ACTION ITEM — Every line of the data is to be transcribed as it stands.

(Saved data entries)
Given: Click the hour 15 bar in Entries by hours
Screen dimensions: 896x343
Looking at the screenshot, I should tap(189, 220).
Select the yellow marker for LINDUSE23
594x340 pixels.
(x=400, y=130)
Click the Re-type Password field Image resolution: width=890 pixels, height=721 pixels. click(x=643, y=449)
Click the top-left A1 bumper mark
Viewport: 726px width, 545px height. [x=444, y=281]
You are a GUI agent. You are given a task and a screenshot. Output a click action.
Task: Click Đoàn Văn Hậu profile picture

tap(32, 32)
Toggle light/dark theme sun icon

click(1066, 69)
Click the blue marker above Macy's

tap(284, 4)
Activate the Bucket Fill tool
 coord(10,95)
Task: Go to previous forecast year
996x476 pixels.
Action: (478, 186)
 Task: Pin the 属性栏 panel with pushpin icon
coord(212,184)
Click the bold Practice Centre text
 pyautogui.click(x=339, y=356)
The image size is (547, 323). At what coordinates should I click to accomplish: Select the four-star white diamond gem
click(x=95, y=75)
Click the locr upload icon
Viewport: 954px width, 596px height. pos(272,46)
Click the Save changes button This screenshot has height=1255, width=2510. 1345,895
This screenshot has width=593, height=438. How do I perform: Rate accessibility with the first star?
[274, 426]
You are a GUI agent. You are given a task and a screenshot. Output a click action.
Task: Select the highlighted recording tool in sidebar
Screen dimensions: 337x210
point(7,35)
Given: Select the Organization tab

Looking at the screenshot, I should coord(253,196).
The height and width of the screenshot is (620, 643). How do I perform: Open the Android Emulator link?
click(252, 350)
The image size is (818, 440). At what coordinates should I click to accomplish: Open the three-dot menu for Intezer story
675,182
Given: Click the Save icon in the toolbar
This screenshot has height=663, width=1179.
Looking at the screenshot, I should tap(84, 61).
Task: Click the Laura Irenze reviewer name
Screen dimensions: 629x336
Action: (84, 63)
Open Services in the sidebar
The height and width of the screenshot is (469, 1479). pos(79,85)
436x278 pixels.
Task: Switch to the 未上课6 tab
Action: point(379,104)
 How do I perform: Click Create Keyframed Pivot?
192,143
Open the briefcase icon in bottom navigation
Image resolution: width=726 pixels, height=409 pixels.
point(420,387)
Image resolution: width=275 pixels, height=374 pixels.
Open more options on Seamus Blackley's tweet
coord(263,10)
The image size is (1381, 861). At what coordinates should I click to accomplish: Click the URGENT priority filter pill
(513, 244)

SOLUTION —
Given: Click the hour 15 bar in Entries by hours
Screen dimensions: 896x343
Looking at the screenshot, I should tap(189, 220).
Select the yellow marker for LINDUSE23
594x340 pixels.
(x=400, y=130)
Click the Re-type Password field Image resolution: width=890 pixels, height=721 pixels. click(x=643, y=449)
Click the top-left A1 bumper mark
Viewport: 726px width, 545px height. [x=444, y=281]
You are a GUI agent. You are given a task and a screenshot. Output a click action.
Task: Click Đoàn Văn Hậu profile picture

tap(32, 32)
Toggle light/dark theme sun icon

click(1066, 69)
Click the blue marker above Macy's

tap(284, 4)
Activate the Bucket Fill tool
 coord(10,95)
Task: Go to previous forecast year
996x476 pixels.
Action: (478, 186)
 Task: Pin the 属性栏 panel with pushpin icon
coord(212,184)
Click the bold Practice Centre text
 pyautogui.click(x=339, y=356)
The image size is (547, 323). At what coordinates should I click to accomplish: Select the four-star white diamond gem
click(x=95, y=75)
Click the locr upload icon
Viewport: 954px width, 596px height. pos(272,46)
Click the Save changes button This screenshot has height=1255, width=2510. 1345,895
This screenshot has width=593, height=438. How do I perform: Rate accessibility with the first star?
[274, 426]
You are a GUI agent. You are given a task and a screenshot. Output a click action.
Task: Select the highlighted recording tool in sidebar
Screen dimensions: 337x210
point(7,35)
Given: Select the Organization tab

Looking at the screenshot, I should coord(253,196).
The height and width of the screenshot is (620, 643). How do I perform: Open the Android Emulator link?
click(252, 350)
The image size is (818, 440). At what coordinates should I click to accomplish: Open the three-dot menu for Intezer story
675,182
Given: Click the Save icon in the toolbar
This screenshot has height=663, width=1179.
Looking at the screenshot, I should tap(84, 61).
Task: Click the Laura Irenze reviewer name
Screen dimensions: 629x336
Action: (84, 63)
Open Services in the sidebar
The height and width of the screenshot is (469, 1479). pos(79,85)
436x278 pixels.
Task: Switch to the 未上课6 tab
Action: point(379,104)
 How do I perform: Click Create Keyframed Pivot?
192,143
Open the briefcase icon in bottom navigation
Image resolution: width=726 pixels, height=409 pixels.
point(420,387)
Image resolution: width=275 pixels, height=374 pixels.
Open more options on Seamus Blackley's tweet
coord(263,10)
The image size is (1381, 861). At what coordinates should I click to accomplish: Click the URGENT priority filter pill
(513, 244)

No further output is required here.